The willingness to consider the French claims was contained in a letter last week from Dr. Harold Varmus, director of the National Institutes of Health, to his French counterpart, Dr. Maxime Schwartz, who heads the Pasteur Institute of Paris.


The letter, delivered last Thursday, represents an unexpected change from the position Dr. Varmus expressed only two weeks ago, when he urged Pasteur to cease its appeals for a larger share of royalties produced by the U.S. patent on the test for acquired immune deficiency syndrome. The French are seeking to increase their share from $2 million to $4 million a year.

Dr. Varmus also appeared to open the door to revising the history of the discovery of the AIDS virus, telling Dr. Schwartz he was "entirely open to taking steps" toward a formal acknowledgment that the virus used by U.S. government scientists to develop the American AIDS test was the same one lent to them by Pasteur in 1983. As late as last Monday the U.S. position, according to a senior official of the Department of Health and Human Services, was that "the French knew what they were doing" when they agreed to settle the dispute in 1987 in return for a share of the patent royalties. HHS sources said Friday that position was no longer immutable.

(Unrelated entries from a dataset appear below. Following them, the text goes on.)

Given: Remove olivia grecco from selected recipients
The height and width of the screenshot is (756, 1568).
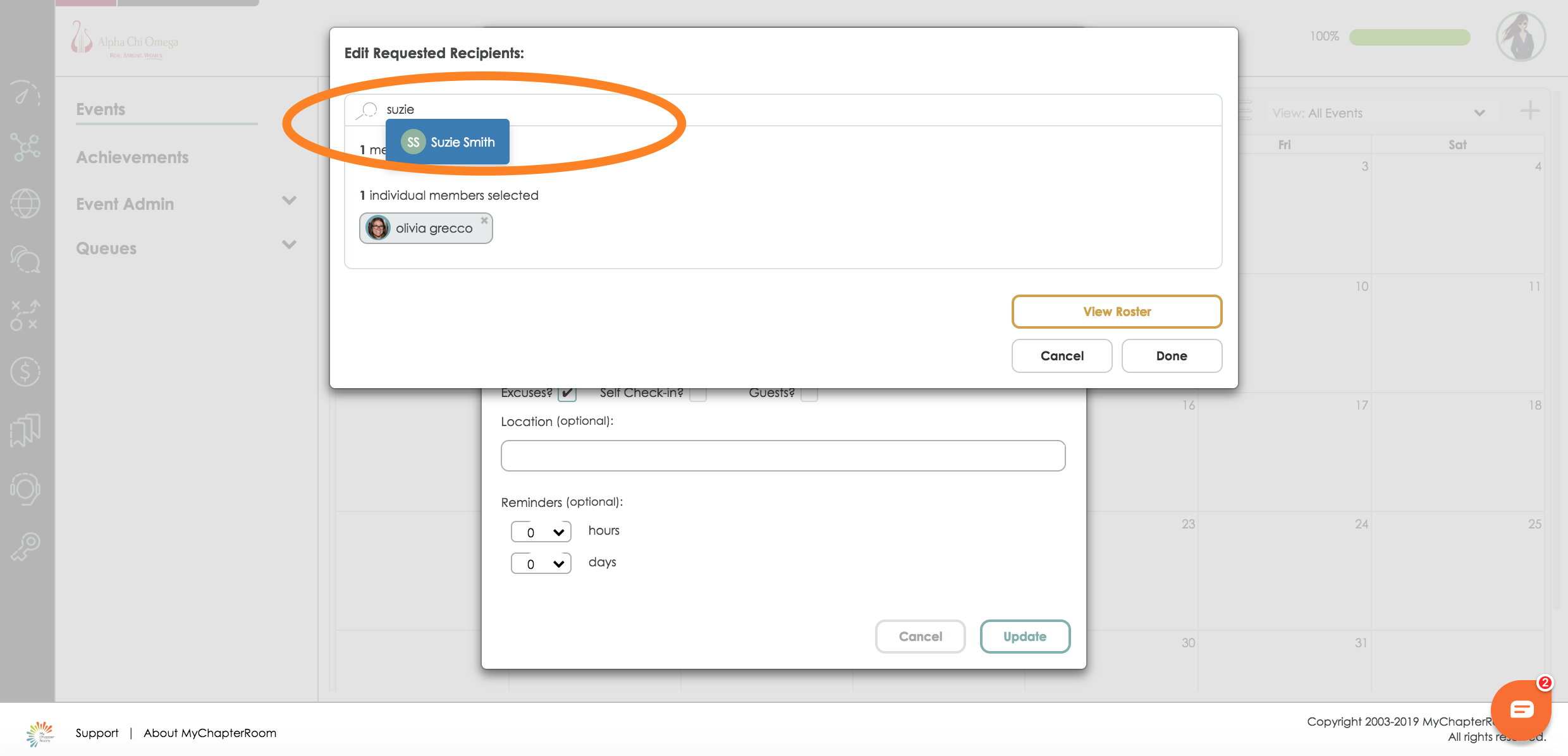Looking at the screenshot, I should point(484,221).
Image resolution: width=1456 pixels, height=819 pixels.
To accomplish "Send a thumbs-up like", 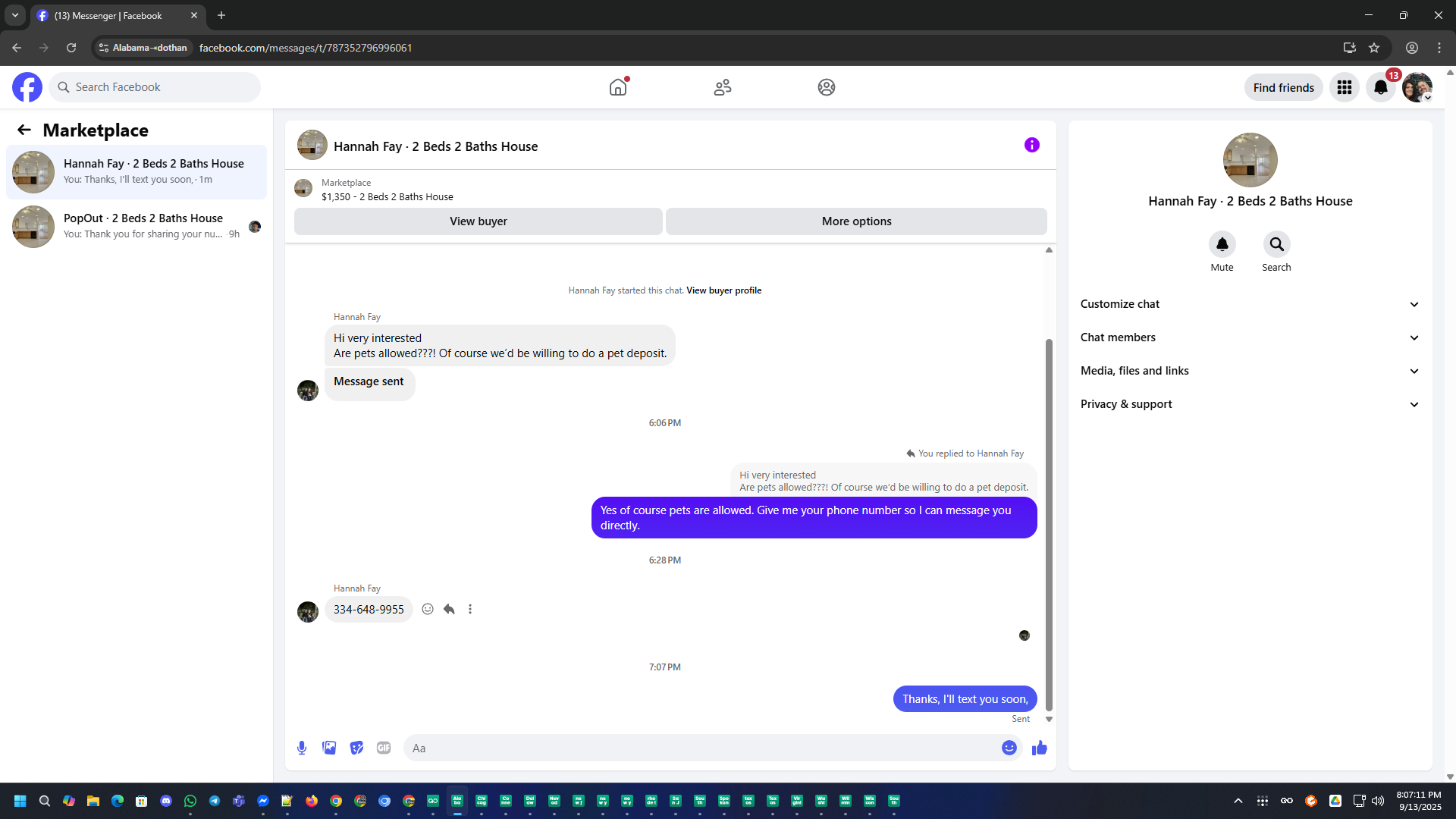I will 1039,748.
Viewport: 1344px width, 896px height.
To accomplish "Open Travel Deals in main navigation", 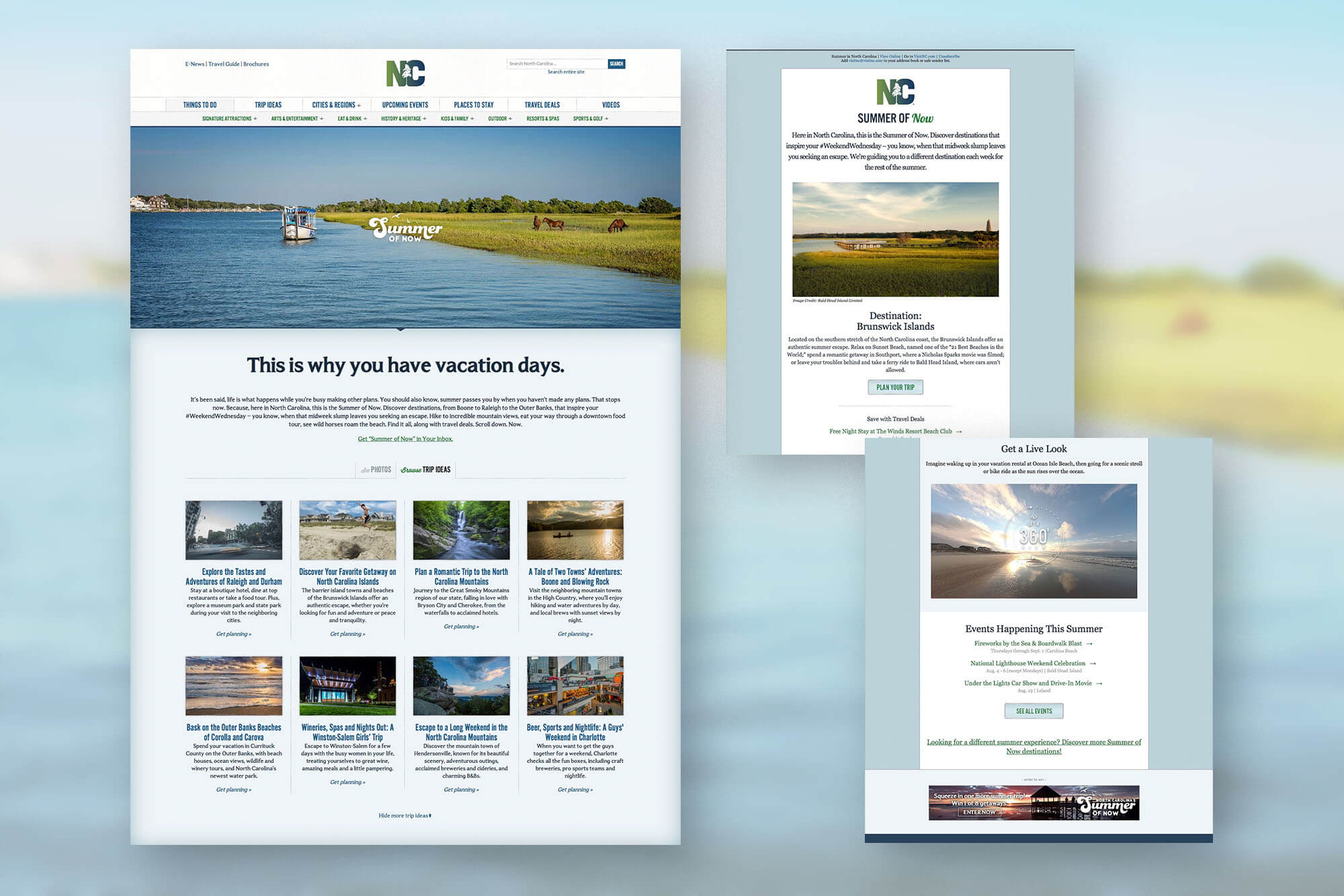I will coord(542,105).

The Chicago Tribune reported last week that a two-year investigation by the HHS inspector general's office had found no evidence to support the government's long-standing claim that the AIDS test was invented at the NIH.

Among other things, the patent examiner who granted HHS the 1985 patent on the test told investigators she would not have done so had she known French scientists already had developed such a test.

Pasteur lawyers said Friday that they had been granted a meeting with the HHS general counsel, Harriet Rabb, whom they have been trying to see for several months.

Dr. Varmus appeared to take yet another step toward the French position when he acknowledged to Dr. Schwartz that the French had developed an AIDS test independent of the one developed by NIH's AIDS researcher, Dr. Robert Gallo.